We can, however, calculate the net evaporation knowing the salinity of the flow in \((S_{i})\) and out \((S_{o})\), together with a rough estimate of the volume of water \(V_{o}\) flowing out, where \(V_{o}\) is a volume flow in units of m³/s (figure \(\PageIndex{1}\)).

Schematic diagram of flow into and out of the Mediterranean. Water enters through precipitation, inflow from the Atlantic Ocean, and inflow from rivers. Water exits through evaporation and outflow into the Atlantic; the outflow is estimated at 0.79 Sv. Salinities are given as 36.2 for the Atlantic and 38.3 for the Mediterranean. — Figure \(\PageIndex{1}\): Schematic diagram of flow into and out of a basin. Values from Bryden and Kinder (1991).

The mass flowing out is, by definition, \(\rho_{o} V_{o}\). If the volume of the sea does not change, conservation of mass requires: \[\rho_{i} V_{i} = \rho_{o} V_{o} \nonumber \]

where \(\rho_{i}\), \(\rho_{o}\) are the densities of the water flowing in and out.
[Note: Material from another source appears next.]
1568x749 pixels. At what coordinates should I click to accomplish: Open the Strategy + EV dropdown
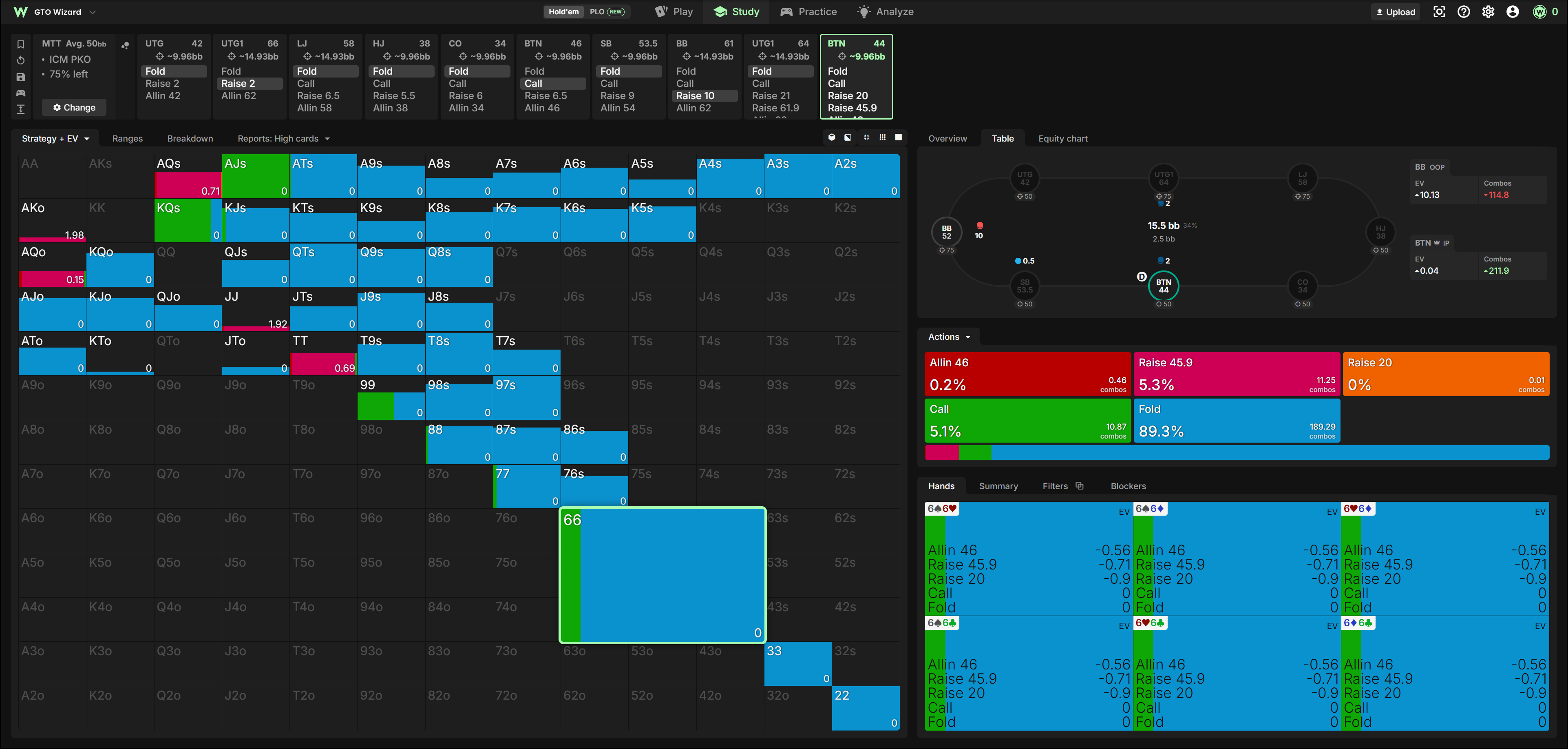[x=55, y=139]
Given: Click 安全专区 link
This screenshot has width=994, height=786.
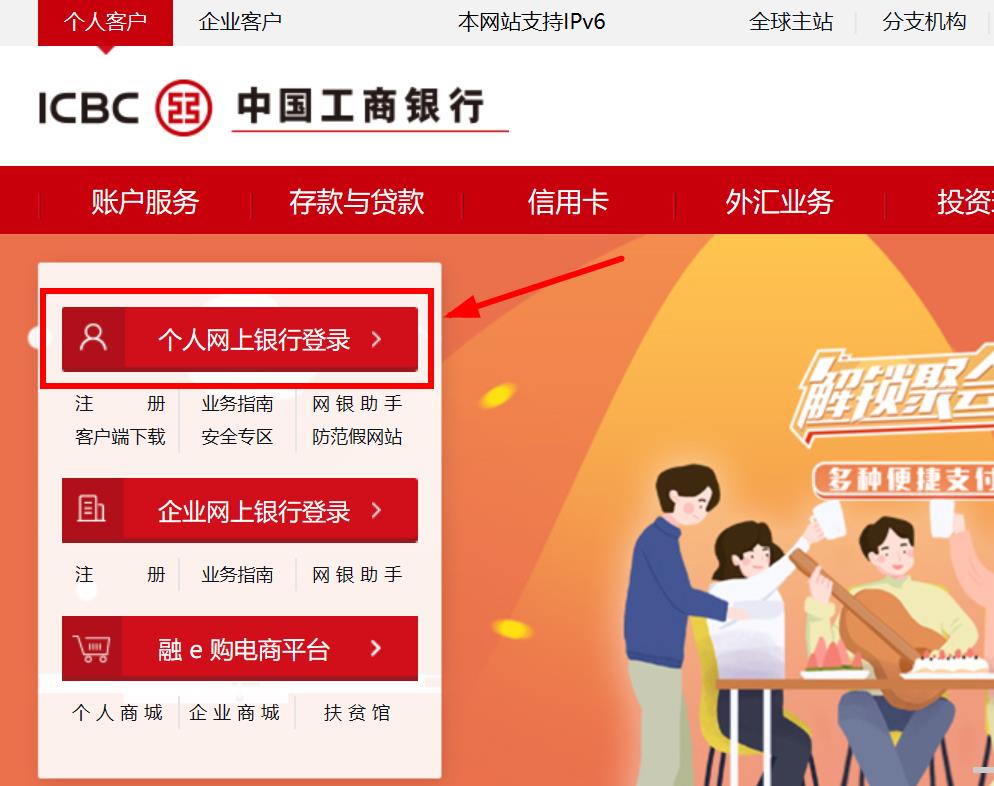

We can usually assume, with little error, that \(\rho_{i} = \rho_{o}\).

If there is precipitation \(P\) and evaporation \(E\) at the surface of the basin and river inflow \(R\), conservation of mass becomes: \[V_{i} + R + P = V_{o} + E \nonumber \]

Solving for \(\left(V_{o} - V_{i}\right)\): \[V_{o} - V_{i} = (R + P) - E \nonumber \]

which states that the net flow of water into the basin must balance precipitation plus river inflow minus evaporation when averaged over a sufficiently long time.

Because salt is not deposited or removed from the sea, conservation of salt requires: \[\rho_{i} V_{i} S_{i} = \rho_{o} V_{o} S_{o} \nonumber \] where \(\rho_{i}, S_{i}\) are the density and salinity of the incoming water, and \(\rho_{o}, S_{o}\) are density and salinity of the outflow. With little error, we can again assume that \(\rho_{i} = \rho_{o}\).

An Example of Conservation of Mass and Salt

Using the values for the flow at the Strait of Gibraltar measured by Bryden and Kinder (1991) and shown in figure \(\PageIndex{1}\), solving \((\PageIndex{4})\) for \(V_{i}\) assuming that \(\rho_{i} = \rho_{o}\), and using the estimated value of \(V_{o}\), gives \(V_{i} = 0.836 \ \text{Sv} = 0.836 \times 10^{6} \ \text{m}^{3}/\text{s}\), where \(\text{Sv} = \text{Sverdrup} = 10^{6} \ \text{m}^{3}/\text{s}\) is the unit of volume transport used in oceanography. Using \(V_{i}\) and \(V_{o}\) in \((\PageIndex{3})\) gives \((R + P - E) = -4.6 \times 10^{4} \ \text{m}^{3}/\text{s}\).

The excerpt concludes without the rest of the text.